• _What the exercise asks_: Down to the last character, transcribe every record.

Stored items:
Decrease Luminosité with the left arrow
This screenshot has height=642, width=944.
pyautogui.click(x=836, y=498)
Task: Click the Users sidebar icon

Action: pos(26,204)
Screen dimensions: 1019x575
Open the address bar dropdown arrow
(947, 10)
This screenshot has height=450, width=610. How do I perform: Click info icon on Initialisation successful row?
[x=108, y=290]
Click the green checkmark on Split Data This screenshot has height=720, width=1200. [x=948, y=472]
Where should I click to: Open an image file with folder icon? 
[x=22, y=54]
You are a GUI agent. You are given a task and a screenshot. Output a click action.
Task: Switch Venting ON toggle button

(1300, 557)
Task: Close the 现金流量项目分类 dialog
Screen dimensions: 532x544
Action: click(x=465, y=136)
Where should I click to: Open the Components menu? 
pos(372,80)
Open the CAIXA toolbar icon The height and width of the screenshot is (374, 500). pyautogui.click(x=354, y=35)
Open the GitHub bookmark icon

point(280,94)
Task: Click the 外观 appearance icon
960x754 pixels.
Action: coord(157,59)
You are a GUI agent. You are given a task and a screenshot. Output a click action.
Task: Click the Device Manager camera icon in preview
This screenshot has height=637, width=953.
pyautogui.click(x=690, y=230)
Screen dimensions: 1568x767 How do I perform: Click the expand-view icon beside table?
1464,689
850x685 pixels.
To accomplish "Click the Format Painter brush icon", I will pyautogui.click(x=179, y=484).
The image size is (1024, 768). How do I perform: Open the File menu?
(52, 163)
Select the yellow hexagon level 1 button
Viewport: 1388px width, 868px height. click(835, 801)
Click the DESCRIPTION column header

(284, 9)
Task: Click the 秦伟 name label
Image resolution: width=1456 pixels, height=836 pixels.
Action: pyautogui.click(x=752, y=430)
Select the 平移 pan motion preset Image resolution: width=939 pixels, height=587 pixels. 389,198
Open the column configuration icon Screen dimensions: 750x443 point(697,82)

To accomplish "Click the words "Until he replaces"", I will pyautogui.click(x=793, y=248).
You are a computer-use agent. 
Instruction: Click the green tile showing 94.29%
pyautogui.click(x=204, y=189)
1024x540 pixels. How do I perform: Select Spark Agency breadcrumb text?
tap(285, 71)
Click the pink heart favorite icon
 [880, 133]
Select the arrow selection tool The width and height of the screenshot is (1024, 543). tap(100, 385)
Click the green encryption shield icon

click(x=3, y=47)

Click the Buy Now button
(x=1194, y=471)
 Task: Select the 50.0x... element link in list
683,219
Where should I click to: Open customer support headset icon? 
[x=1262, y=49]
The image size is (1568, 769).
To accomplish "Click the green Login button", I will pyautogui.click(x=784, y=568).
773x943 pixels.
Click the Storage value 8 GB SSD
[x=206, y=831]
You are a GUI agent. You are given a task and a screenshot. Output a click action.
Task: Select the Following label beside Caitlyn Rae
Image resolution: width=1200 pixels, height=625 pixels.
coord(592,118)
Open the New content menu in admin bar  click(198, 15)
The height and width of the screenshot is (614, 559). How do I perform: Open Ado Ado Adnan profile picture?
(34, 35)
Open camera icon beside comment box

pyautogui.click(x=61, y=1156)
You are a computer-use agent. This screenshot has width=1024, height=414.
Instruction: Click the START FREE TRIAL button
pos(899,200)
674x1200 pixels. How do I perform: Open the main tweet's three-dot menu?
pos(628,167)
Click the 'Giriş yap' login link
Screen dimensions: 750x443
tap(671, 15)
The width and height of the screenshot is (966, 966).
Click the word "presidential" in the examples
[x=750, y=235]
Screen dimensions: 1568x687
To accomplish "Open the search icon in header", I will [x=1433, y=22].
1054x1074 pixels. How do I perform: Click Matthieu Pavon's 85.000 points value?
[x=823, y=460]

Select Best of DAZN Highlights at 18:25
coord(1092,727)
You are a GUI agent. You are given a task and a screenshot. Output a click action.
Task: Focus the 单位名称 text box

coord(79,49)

• _Written response_:
Decrease Luminosité with the left arrow
This screenshot has height=642, width=944.
pyautogui.click(x=836, y=498)
Task: Click the Users sidebar icon

Action: pos(26,204)
Screen dimensions: 1019x575
Open the address bar dropdown arrow
(947, 10)
This screenshot has height=450, width=610. How do I perform: Click info icon on Initialisation successful row?
[x=108, y=290]
Click the green checkmark on Split Data This screenshot has height=720, width=1200. [x=948, y=472]
Where should I click to: Open an image file with folder icon? 
[x=22, y=54]
You are a GUI agent. You are given a task and a screenshot. Output a click action.
Task: Switch Venting ON toggle button

(1300, 557)
Task: Close the 现金流量项目分类 dialog
Screen dimensions: 532x544
Action: click(x=465, y=136)
Where should I click to: Open the Components menu? 
pos(372,80)
Open the CAIXA toolbar icon The height and width of the screenshot is (374, 500). pyautogui.click(x=354, y=35)
Open the GitHub bookmark icon

point(280,94)
Task: Click the 外观 appearance icon
960x754 pixels.
Action: coord(157,59)
You are a GUI agent. You are given a task and a screenshot. Output a click action.
Task: Click the Device Manager camera icon in preview
This screenshot has height=637, width=953.
pyautogui.click(x=690, y=230)
Screen dimensions: 1568x767 How do I perform: Click the expand-view icon beside table?
1464,689
850x685 pixels.
To accomplish "Click the Format Painter brush icon", I will pyautogui.click(x=179, y=484).
The image size is (1024, 768). How do I perform: Open the File menu?
(52, 163)
Select the yellow hexagon level 1 button
Viewport: 1388px width, 868px height. click(835, 801)
Click the DESCRIPTION column header

(284, 9)
Task: Click the 秦伟 name label
Image resolution: width=1456 pixels, height=836 pixels.
Action: pyautogui.click(x=752, y=430)
Select the 平移 pan motion preset Image resolution: width=939 pixels, height=587 pixels. 389,198
Open the column configuration icon Screen dimensions: 750x443 point(697,82)

To accomplish "Click the words "Until he replaces"", I will pyautogui.click(x=793, y=248).
You are a computer-use agent. 
Instruction: Click the green tile showing 94.29%
pyautogui.click(x=204, y=189)
1024x540 pixels. How do I perform: Select Spark Agency breadcrumb text?
tap(285, 71)
Click the pink heart favorite icon
 [880, 133]
Select the arrow selection tool The width and height of the screenshot is (1024, 543). tap(100, 385)
Click the green encryption shield icon

click(x=3, y=47)

Click the Buy Now button
(x=1194, y=471)
 Task: Select the 50.0x... element link in list
683,219
Where should I click to: Open customer support headset icon? 
[x=1262, y=49]
The image size is (1568, 769).
To accomplish "Click the green Login button", I will pyautogui.click(x=784, y=568).
773x943 pixels.
Click the Storage value 8 GB SSD
[x=206, y=831]
You are a GUI agent. You are given a task and a screenshot. Output a click action.
Task: Select the Following label beside Caitlyn Rae
Image resolution: width=1200 pixels, height=625 pixels.
coord(592,118)
Open the New content menu in admin bar  click(198, 15)
The height and width of the screenshot is (614, 559). How do I perform: Open Ado Ado Adnan profile picture?
(34, 35)
Open camera icon beside comment box

pyautogui.click(x=61, y=1156)
You are a computer-use agent. This screenshot has width=1024, height=414.
Instruction: Click the START FREE TRIAL button
pos(899,200)
674x1200 pixels. How do I perform: Open the main tweet's three-dot menu?
pos(628,167)
Click the 'Giriş yap' login link
Screen dimensions: 750x443
tap(671, 15)
The width and height of the screenshot is (966, 966).
Click the word "presidential" in the examples
[x=750, y=235]
Screen dimensions: 1568x687
To accomplish "Open the search icon in header", I will [x=1433, y=22].
1054x1074 pixels. How do I perform: Click Matthieu Pavon's 85.000 points value?
[x=823, y=460]

Select Best of DAZN Highlights at 18:25
coord(1092,727)
You are a GUI agent. You are given a task and a screenshot. Output a click action.
Task: Focus the 单位名称 text box

coord(79,49)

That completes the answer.